Any thoughts out there?
 
Thanks for the reply!

Found the solution.

It may only be for me and my situation but it works.

My problem reception was at work in Midtown NYC. Reading a bunch of articles, thinking it thru, I did the opposite of what someone somewhere else suggested to somebody—which was checking to make sure their LTE was on. That made me think about was it possible the LTE network I was on was actually overloaded in Midtown Manhattan? I'm on MetroPCS, not one of the big boys, and maybe they have limitations—aren't they on T-Mobile's system and towers?—so, wondering about that and what it could mean for me, I turned off LTE and voila—great reception almost instantaneously. And it wasn't 3G, it was 4G.
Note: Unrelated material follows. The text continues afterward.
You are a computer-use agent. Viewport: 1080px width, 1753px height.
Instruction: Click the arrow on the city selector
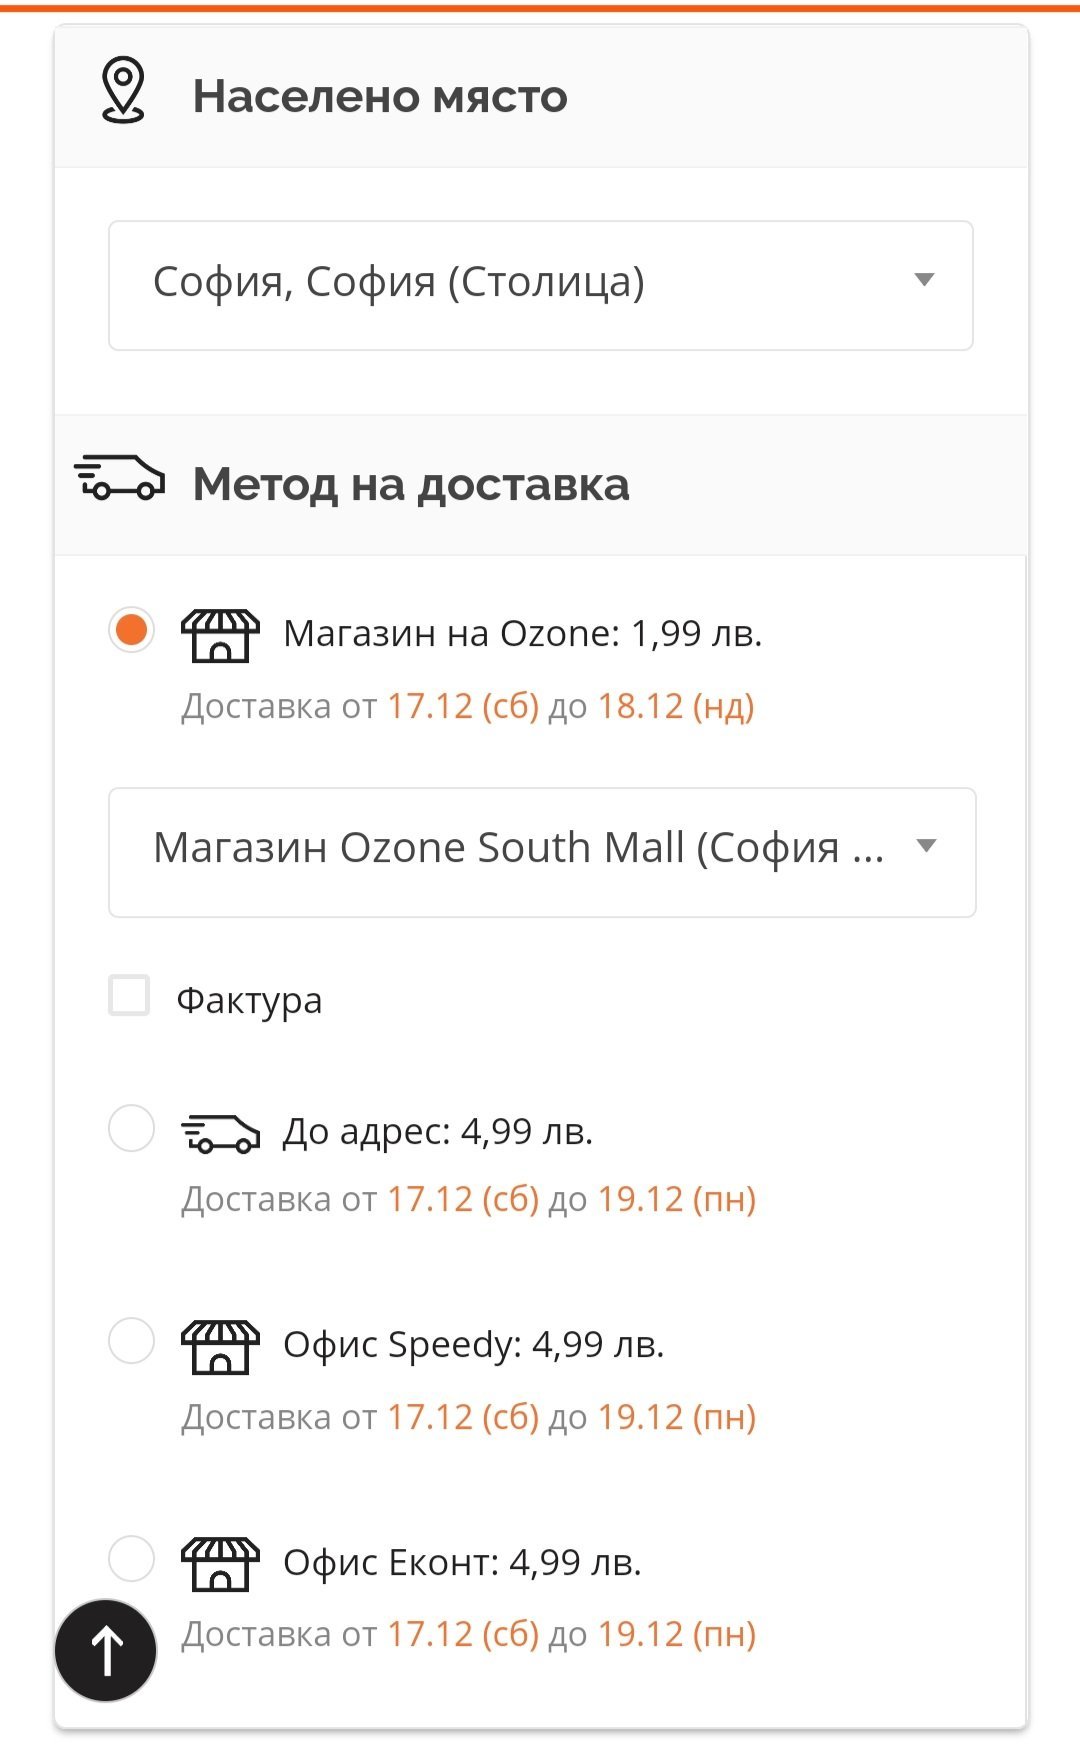click(x=925, y=280)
Problem solved. Hopefully this will help someone.
 
I have the iPhone X 256GB with AT&T that replaced an iPhone 7 Plus 256GB, also on AT&T, so the only variables are the phone and the iOS version. I am very happy with the X for various reasons (once the new gestures become ingrained in my muscle memory) but I too noticed a signal strength drop. Compared to my 7 Plus running iOS 10, the X running iOS 11.1 is a bar less in strength in the identical conditions. I've tried it with and without the case (in case the vendor put in a bit too much carbon to get the black color), but in each case its just slightly less. This has caused dropped calls in a few more locations than the 7 Plus did, and given the fact it was only a couple of days I don't think the towers have been reconfigured over the weekend. It's not earth shattering but it is consistent.

I read that the AT&T phones would be using the Intel chips instead of the QualComm so maybe that's it and there is no fix. I will say that the VOICE quality is far superior, even to the point that the noise cancellation on the X appears to be turned up a notch, but it doesn't help when the phone drops a call due to SIGNAL. Apple Support apparently hasn't heard about this issue (that's OK, I like beta testing) but they recommended that I try and reset the network, and possibly update to 11.1.1 or 11.2 when it comes out, but I don't think that either of those updates address the signal strength.

Any thoughts out there?

i too noticed that signal strength was weak (AT&T) from day one compared to my 7+. Kinda troublesome if you ask me.
 
@armtek, digital808 — When you say your signal strength is diminished, do you mean everywhere or specific locations?

My problem was a specific area (work) where I couldn't get reception and if your problem is everywhere I doubt my solution will help, but to check off your having done everything you might just try what I did: turning off LTE. What I got was 4G and almost instantaneous reception. And 4G is no slouch.

You might even let me know how that went. Probably useless, but who would've thot it could work until it was tried.
 
@armtek, digital808 — When you say your signal strength is diminished, do you mean everywhere or specific locations?

My problem was a specific area (work) where I couldn't get reception and if your problem is everywhere I doubt my solution will help, but to check off your having done everything you might just try what I did: turning off LTE. What I got was 4G and almost instantaneous reception. And 4G is no slouch.

You might even let me know how that went. Probably useless, but who would've thot it could work until it was tried.
Everywhere. Minus 1-2 bars versus what my 7+ would grab as far as signal strength goes.